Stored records
--------------------------------
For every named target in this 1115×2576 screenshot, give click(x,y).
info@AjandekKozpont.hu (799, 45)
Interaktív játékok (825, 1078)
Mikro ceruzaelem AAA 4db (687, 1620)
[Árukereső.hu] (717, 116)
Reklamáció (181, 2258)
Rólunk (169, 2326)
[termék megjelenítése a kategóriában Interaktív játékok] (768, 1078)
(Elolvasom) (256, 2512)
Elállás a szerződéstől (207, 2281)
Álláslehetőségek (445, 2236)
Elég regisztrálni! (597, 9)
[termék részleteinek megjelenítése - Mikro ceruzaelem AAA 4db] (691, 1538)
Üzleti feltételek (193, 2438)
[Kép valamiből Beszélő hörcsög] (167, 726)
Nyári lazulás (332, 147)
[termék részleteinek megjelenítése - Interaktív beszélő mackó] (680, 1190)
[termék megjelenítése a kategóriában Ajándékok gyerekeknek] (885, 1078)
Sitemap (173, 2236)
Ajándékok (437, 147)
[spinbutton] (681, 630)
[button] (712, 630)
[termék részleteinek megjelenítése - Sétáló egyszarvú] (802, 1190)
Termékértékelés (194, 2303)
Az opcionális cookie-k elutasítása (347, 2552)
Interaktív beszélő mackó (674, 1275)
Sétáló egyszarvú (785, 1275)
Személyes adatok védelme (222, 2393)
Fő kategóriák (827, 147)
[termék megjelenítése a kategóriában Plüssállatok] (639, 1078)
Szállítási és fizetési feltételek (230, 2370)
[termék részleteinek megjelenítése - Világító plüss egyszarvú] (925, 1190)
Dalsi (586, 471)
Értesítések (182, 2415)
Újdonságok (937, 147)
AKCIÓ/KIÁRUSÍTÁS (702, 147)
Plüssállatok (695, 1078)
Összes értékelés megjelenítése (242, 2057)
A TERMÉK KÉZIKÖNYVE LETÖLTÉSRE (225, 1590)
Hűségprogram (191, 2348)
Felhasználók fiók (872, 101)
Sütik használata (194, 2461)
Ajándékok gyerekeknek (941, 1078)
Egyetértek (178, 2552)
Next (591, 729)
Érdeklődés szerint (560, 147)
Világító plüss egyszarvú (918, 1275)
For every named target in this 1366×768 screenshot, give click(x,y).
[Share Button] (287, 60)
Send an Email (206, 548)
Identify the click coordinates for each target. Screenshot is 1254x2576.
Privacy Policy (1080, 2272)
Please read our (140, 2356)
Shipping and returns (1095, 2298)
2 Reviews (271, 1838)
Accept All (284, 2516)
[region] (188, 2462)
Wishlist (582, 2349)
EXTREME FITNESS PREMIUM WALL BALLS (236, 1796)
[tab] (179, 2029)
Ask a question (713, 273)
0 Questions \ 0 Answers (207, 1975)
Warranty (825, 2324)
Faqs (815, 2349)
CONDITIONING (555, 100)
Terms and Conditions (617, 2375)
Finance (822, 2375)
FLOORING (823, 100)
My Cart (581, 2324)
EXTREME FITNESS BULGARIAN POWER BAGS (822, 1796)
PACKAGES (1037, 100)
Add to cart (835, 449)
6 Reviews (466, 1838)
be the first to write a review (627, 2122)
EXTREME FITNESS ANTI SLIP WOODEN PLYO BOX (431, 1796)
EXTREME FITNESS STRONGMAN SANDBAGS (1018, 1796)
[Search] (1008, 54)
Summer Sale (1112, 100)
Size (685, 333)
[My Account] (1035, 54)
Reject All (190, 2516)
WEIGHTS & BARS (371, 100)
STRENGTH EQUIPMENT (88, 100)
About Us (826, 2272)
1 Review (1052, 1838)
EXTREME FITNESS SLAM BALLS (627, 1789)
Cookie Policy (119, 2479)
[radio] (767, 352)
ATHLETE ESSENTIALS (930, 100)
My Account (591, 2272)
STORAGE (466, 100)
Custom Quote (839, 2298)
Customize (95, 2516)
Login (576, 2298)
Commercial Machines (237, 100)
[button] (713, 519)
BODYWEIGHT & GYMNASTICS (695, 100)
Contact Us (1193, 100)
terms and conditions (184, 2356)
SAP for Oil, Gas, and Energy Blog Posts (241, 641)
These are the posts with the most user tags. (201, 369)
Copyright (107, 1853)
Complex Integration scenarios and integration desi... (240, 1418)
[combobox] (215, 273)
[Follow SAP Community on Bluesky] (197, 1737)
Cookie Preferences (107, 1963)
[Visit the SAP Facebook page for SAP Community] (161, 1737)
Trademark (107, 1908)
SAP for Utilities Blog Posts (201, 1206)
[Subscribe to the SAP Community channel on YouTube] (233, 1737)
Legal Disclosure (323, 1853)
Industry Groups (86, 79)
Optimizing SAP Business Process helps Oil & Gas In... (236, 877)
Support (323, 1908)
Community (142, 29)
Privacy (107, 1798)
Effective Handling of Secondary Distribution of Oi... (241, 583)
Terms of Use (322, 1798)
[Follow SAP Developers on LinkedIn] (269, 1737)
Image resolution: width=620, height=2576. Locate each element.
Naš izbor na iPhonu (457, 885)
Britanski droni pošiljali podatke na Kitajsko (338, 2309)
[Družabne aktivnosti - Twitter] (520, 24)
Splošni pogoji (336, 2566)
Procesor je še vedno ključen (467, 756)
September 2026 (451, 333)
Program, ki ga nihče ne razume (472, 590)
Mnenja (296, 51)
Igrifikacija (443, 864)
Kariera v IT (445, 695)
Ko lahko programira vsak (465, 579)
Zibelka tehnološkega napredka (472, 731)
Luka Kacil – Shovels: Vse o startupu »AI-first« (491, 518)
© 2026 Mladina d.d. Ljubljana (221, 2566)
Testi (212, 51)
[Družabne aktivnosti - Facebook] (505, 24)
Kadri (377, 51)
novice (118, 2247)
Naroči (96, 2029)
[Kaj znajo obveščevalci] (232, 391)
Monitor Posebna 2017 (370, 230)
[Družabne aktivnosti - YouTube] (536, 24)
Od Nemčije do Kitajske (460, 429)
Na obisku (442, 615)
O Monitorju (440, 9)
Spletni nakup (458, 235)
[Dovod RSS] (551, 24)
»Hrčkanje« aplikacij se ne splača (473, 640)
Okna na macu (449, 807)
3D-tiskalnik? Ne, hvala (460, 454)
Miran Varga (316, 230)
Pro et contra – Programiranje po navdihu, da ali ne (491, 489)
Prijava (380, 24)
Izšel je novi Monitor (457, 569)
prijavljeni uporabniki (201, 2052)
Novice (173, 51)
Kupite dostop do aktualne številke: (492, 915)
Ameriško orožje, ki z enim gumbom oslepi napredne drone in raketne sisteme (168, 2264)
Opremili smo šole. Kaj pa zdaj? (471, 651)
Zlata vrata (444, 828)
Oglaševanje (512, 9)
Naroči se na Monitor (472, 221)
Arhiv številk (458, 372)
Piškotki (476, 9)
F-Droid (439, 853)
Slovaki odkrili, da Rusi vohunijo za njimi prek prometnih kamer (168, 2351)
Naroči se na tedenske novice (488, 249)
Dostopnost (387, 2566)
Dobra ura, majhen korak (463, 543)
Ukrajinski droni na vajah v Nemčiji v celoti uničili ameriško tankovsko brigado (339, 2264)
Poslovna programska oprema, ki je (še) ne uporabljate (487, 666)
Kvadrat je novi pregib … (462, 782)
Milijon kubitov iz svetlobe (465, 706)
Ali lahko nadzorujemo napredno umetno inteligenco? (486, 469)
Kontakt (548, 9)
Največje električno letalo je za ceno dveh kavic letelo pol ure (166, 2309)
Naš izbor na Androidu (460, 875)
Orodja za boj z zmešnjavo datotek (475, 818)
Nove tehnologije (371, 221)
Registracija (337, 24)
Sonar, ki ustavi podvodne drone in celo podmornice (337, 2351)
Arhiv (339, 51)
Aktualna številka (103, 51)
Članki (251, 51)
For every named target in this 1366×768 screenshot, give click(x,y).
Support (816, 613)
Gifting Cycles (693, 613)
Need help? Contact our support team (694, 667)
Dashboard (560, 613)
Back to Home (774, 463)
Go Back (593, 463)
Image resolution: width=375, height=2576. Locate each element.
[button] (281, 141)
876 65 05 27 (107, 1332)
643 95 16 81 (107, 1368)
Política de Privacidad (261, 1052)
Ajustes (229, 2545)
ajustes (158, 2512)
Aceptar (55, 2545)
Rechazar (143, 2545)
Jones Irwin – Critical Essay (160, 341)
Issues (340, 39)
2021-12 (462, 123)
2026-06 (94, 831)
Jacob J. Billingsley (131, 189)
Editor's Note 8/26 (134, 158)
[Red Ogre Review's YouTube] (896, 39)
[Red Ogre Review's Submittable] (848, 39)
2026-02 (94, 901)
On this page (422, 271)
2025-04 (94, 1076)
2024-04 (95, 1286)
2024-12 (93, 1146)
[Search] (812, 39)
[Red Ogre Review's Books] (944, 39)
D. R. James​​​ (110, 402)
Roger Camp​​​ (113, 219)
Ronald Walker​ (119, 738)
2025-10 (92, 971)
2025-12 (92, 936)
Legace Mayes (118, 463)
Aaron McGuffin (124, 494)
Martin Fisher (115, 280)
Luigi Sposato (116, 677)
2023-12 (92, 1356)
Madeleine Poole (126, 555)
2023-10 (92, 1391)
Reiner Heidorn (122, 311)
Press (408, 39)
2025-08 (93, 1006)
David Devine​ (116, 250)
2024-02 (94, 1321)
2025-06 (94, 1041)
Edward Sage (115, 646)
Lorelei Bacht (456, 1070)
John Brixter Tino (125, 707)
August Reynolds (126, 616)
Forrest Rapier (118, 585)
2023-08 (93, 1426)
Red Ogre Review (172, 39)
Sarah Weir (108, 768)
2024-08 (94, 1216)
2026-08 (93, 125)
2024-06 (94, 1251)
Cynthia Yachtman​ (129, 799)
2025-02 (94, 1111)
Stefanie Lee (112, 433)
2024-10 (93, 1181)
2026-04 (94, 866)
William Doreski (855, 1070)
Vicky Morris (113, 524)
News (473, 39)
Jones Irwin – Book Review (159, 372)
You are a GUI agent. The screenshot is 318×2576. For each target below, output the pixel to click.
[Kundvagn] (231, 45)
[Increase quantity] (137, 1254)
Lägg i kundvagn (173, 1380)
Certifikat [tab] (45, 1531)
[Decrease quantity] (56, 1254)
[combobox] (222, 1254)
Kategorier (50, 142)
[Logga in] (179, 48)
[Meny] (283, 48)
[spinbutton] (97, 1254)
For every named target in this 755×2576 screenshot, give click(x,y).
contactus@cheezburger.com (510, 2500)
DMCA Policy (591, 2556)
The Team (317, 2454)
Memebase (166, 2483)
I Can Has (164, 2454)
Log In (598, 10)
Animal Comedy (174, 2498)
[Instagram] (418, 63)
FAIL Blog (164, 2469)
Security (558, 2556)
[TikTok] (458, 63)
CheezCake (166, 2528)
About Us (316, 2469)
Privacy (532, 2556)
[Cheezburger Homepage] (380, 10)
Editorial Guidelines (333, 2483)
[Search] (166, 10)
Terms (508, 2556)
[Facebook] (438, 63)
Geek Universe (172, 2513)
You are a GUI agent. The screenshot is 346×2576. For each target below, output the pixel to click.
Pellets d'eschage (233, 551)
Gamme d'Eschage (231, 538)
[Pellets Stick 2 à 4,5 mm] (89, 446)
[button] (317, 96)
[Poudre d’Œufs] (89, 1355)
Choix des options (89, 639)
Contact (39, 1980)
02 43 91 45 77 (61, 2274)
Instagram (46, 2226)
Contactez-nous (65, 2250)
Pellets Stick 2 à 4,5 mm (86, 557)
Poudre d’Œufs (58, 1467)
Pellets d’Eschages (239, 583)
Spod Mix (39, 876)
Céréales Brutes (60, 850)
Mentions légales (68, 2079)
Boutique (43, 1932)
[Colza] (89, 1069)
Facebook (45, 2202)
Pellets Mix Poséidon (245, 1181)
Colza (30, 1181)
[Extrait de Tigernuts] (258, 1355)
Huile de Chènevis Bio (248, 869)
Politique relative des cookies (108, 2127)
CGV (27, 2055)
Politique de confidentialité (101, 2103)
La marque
--------------------------------
WHAT TO WORK ON —
Look back at the entries above. Retype the line with "[Družabne aktivnosti - Twitter] (520, 24)", the line with "Dostopnost (387, 2566)", and all lines in between.

WRITTEN RESPONSE —
[Družabne aktivnosti - Twitter] (520, 24)
Splošni pogoji (336, 2566)
Procesor je še vedno ključen (467, 756)
September 2026 (451, 333)
Program, ki ga nihče ne razume (472, 590)
Mnenja (296, 51)
Igrifikacija (443, 864)
Kariera v IT (445, 695)
Ko lahko programira vsak (465, 579)
Zibelka tehnološkega napredka (472, 731)
Luka Kacil – Shovels: Vse o startupu »AI-first« (491, 518)
© 2026 Mladina d.d. Ljubljana (221, 2566)
Testi (212, 51)
[Družabne aktivnosti - Facebook] (505, 24)
Kadri (377, 51)
novice (118, 2247)
Naroči (96, 2029)
[Kaj znajo obveščevalci] (232, 391)
Monitor Posebna 2017 (370, 230)
[Družabne aktivnosti - YouTube] (536, 24)
Od Nemčije do Kitajske (460, 429)
Na obisku (442, 615)
O Monitorju (440, 9)
Spletni nakup (458, 235)
[Dovod RSS] (551, 24)
»Hrčkanje« aplikacij se ne splača (473, 640)
Okna na macu (449, 807)
3D-tiskalnik? Ne, hvala (460, 454)
Miran Varga (316, 230)
Pro et contra – Programiranje po navdihu, da ali ne (491, 489)
Prijava (380, 24)
Izšel je novi Monitor (457, 569)
prijavljeni uporabniki (201, 2052)
Novice (173, 51)
Kupite dostop do aktualne številke: (492, 915)
Ameriško orožje, ki z enim gumbom oslepi napredne drone in raketne sisteme (168, 2264)
Opremili smo šole. Kaj pa zdaj? (471, 651)
Zlata vrata (444, 828)
Oglaševanje (512, 9)
Naroči se na Monitor (472, 221)
Arhiv številk (458, 372)
Piškotki (476, 9)
F-Droid (439, 853)
Slovaki odkrili, da Rusi vohunijo za njimi prek prometnih kamer (168, 2351)
Naroči se na tedenske novice (488, 249)
Dostopnost (387, 2566)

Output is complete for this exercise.